Where does authority lie? It is not in a role or function. We learned in Matthew 28:18 that all authority was given to Jesus. Why Jesus? Because he is worthy. Read any account in the Bible of God exalting Christ with regard to authority (e.g., Philippians 2, Revelation 5) and you will find that it is because of who and what Christ has accomplished. He alone is worthy. He alone has authority. It is a false and unbiblical understanding to believe that roles and functions carry spiritual authority or that authority is not assigned based on worth.
This verse and, in fact, this whole three chapter passage in Galatians have important application to us today. Within the church, in Paul’s day during the Apostolic period, the conflict focused on the Jew-Gentile relationship. In the 1600s through 1800s, the focus within the church was on the free-slave relationship. Today within the church, our conflict focuses on the male-female relationship. It is the same conflict—one of hierarchy and authority. It confusingly assumes a distribution of authority to some and not to others among the redeemed.
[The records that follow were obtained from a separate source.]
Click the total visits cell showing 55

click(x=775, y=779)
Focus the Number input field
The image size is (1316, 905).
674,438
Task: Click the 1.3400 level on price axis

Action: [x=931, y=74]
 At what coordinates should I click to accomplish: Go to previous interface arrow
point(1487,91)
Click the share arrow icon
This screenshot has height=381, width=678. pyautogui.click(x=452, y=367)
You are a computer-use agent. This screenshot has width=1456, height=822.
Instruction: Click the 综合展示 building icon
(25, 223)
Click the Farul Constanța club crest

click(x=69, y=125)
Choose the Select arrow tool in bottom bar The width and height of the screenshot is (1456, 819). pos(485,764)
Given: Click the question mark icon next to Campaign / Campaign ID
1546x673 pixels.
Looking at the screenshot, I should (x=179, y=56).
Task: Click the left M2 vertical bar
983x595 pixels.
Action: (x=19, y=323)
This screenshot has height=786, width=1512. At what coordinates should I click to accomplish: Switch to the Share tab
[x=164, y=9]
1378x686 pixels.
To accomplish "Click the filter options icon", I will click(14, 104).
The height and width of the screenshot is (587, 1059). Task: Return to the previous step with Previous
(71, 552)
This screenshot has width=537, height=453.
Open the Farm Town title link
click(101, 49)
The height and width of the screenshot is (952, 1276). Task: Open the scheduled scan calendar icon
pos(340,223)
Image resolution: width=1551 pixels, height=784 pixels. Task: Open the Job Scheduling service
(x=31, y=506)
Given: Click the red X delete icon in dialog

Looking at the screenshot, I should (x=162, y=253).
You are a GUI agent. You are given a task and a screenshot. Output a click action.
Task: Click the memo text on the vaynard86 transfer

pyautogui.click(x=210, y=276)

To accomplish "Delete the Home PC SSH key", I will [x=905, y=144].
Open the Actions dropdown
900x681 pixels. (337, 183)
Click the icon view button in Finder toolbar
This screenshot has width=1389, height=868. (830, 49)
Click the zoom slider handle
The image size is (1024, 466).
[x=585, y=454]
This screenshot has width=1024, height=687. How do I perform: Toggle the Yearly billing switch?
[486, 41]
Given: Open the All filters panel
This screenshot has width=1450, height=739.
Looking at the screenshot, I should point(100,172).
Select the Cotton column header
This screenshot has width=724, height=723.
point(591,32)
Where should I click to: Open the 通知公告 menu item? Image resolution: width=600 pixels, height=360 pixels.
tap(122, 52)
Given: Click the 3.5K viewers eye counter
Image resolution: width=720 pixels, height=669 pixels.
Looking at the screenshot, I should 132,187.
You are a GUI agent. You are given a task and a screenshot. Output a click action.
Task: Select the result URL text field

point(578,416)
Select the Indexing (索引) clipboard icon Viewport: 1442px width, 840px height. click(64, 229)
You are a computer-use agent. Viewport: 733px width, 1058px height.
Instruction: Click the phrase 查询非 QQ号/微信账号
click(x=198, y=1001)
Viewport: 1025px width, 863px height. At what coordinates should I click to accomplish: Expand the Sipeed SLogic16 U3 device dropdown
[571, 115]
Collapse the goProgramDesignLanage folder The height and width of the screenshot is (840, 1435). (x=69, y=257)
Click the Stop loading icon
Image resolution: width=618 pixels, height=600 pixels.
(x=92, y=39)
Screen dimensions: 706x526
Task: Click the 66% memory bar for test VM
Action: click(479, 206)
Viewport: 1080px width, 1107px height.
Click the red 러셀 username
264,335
Today’s gender conflict in the church is the exact same conflict Paul faced with the Party of the Circumcision. Note that those Jewish Christians in Paul’s day were not consumed with getting the Gentiles not to walk more than a Sabbath day’s journey on Saturday or to ensure unblemished peace offerings at the temple. They were concerned with marking and identifying Gentiles through circumcision because that sealed an understanding of hierarchical status. It was still only the Jew who could cross from the Court of the Gentiles to that closer relationship to God.
But Paul and the other apostles said no. As Paul said, in our relationship to God and in our relationship to each other, “God shows no partiality.” There is no more authority-based relationship structure among the redeemed—the heirs of the promise.